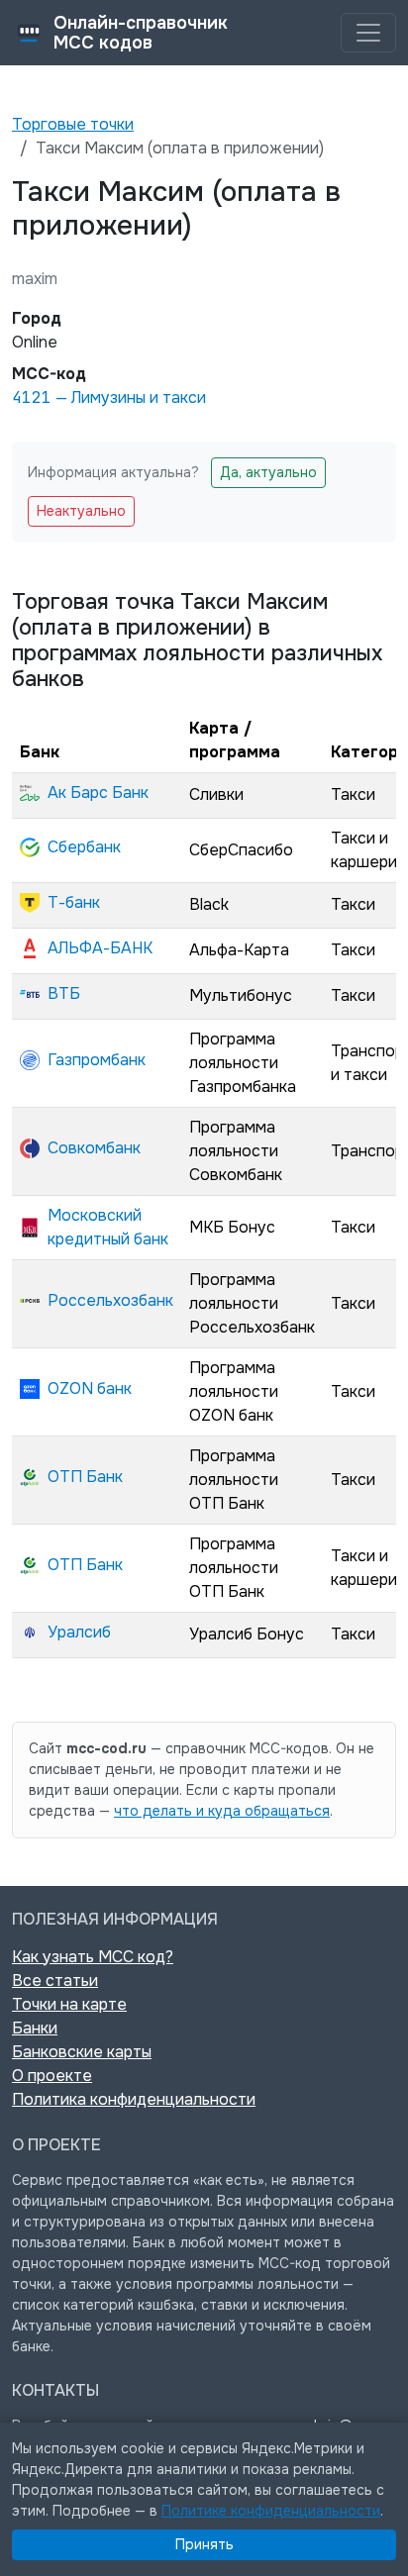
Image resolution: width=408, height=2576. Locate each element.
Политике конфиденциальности (270, 2511)
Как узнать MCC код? (92, 1956)
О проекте (52, 2075)
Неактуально (81, 511)
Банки (34, 2028)
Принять (204, 2544)
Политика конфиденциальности (133, 2099)
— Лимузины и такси (109, 397)
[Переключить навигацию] (368, 32)
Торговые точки (73, 124)
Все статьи (55, 1980)
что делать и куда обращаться (222, 1811)
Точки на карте (69, 2004)
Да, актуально (268, 472)
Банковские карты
== == ==
> [ABOUT THIS TASK]: Pull every line containing "конфиденциальности" from the material above.

> [REPLY]:
Политике конфиденциальности (270, 2511)
Политика конфиденциальности (133, 2099)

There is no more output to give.